By Stephen Freed, RPh, Diabetes Educator, Publisher
We set up appointments, in each city, in advance and saw 30 patients a day. For the most part they brought their logs, medicines and lab results. We provided information on current monitors, new insulin analogs and reviewed their current diabetes management. We offered suggestions on how they might improve their control. Each patient was provided with an instant A1c test. We discussed the result in relation to their nutrition, physical activity, blood glucose monitoring and their medications.
While traveling to these small towns, I discovered it is not like educating patients in a large metropolitan area. These were small towns where everyone knew one another. Some of the stores, you could take 10 steps outside the pharmacy in any direction and be in a corn field. One of the most striking things I learned was, in each town there was only one or two doctors to whom everyone went to for their diabetes management.

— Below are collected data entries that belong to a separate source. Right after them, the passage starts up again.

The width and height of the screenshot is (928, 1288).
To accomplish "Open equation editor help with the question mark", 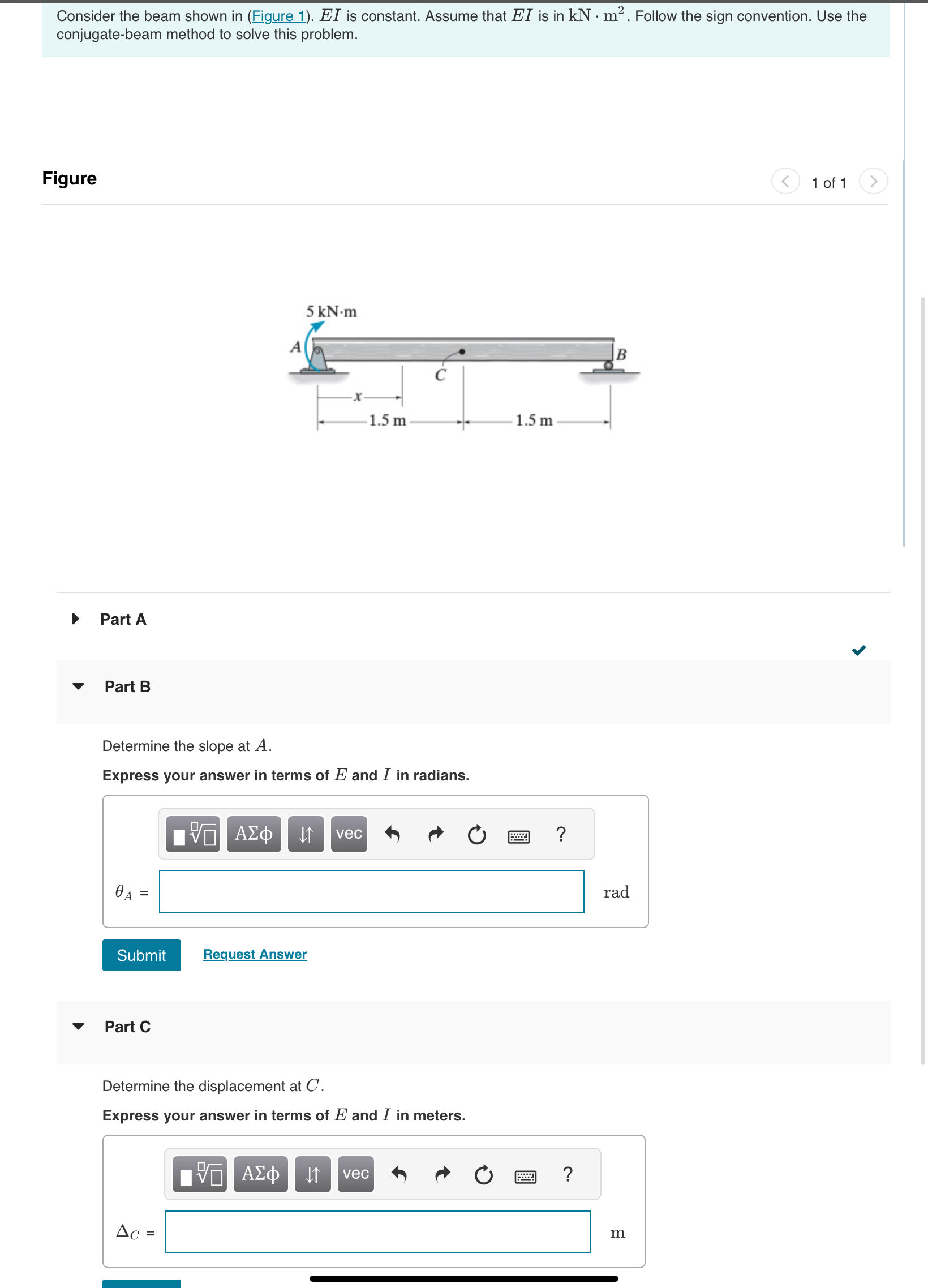I will tap(561, 834).
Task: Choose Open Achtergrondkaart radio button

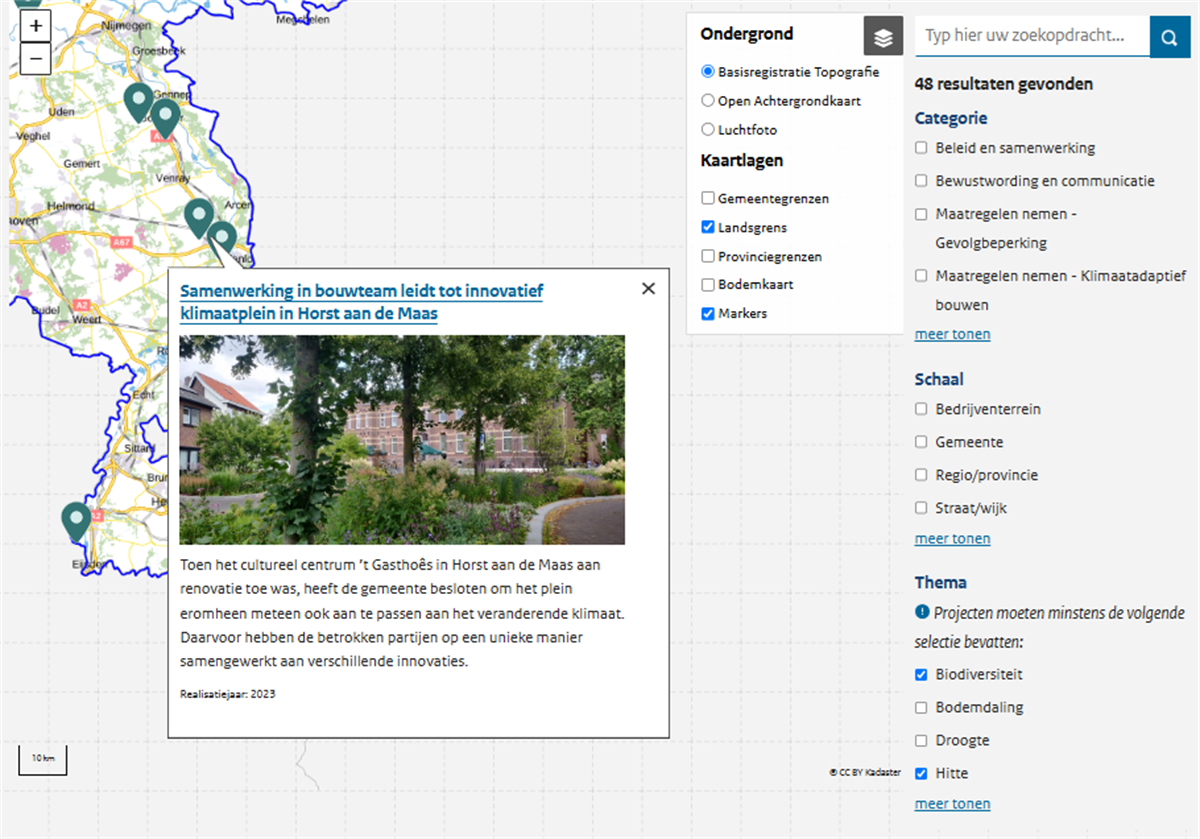Action: (708, 101)
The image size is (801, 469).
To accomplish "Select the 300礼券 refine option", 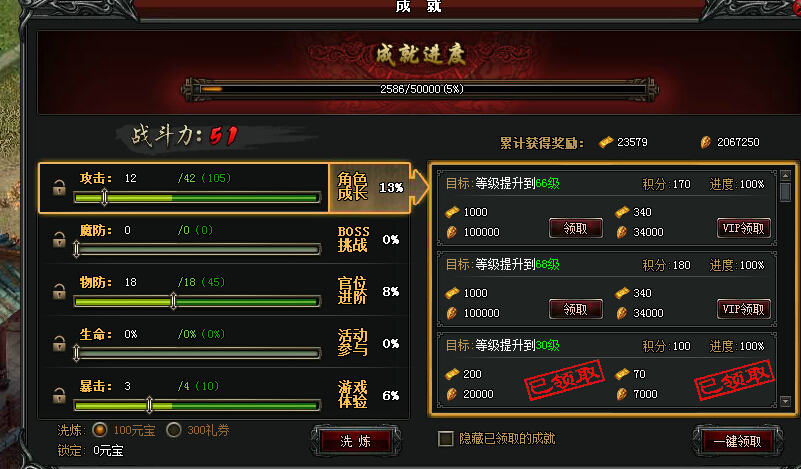I will point(174,430).
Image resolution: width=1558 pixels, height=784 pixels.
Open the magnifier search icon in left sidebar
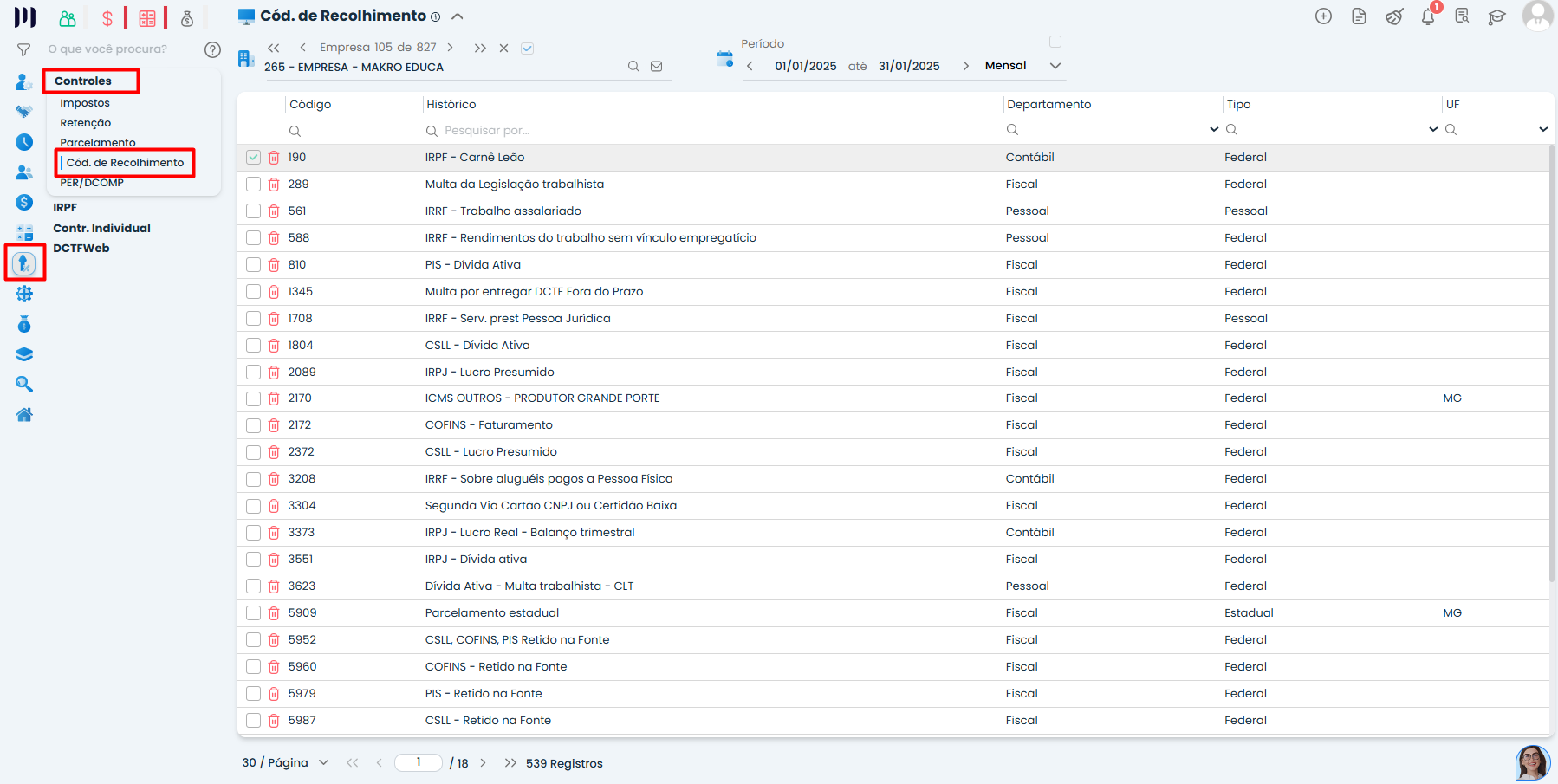coord(24,385)
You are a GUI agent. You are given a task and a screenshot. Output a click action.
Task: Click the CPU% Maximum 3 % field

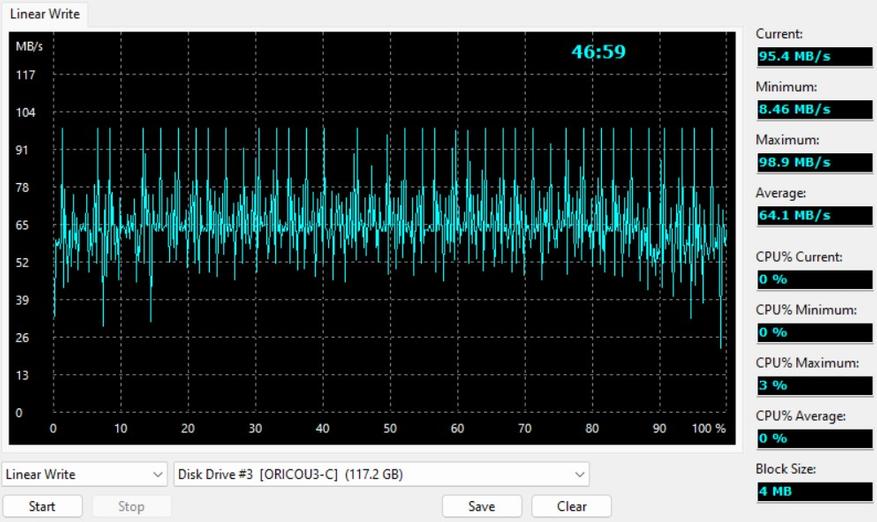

I was able to see how aggressively each doctor managed diabetes from the results of the A1c test. One town had an average A1c of 9.3, here most of the patients were using oral medications and were using maximum amounts of 2 or 3 oral diabetes medications. In another town, the average A1c was 7.5 and many of the patients were on insulin and insulin plus oral medications. Once I had done my first 3 A1c’s, I had a good idea what the results would be from the next 20 to 25 patients.
I also discovered in most areas, no one knew what their A1c result was, or what it meant. Most were only monitoring their fasting blood sugars maybe once a day if they were on oral meds. Those on insulin were also monitoring, on average once a day.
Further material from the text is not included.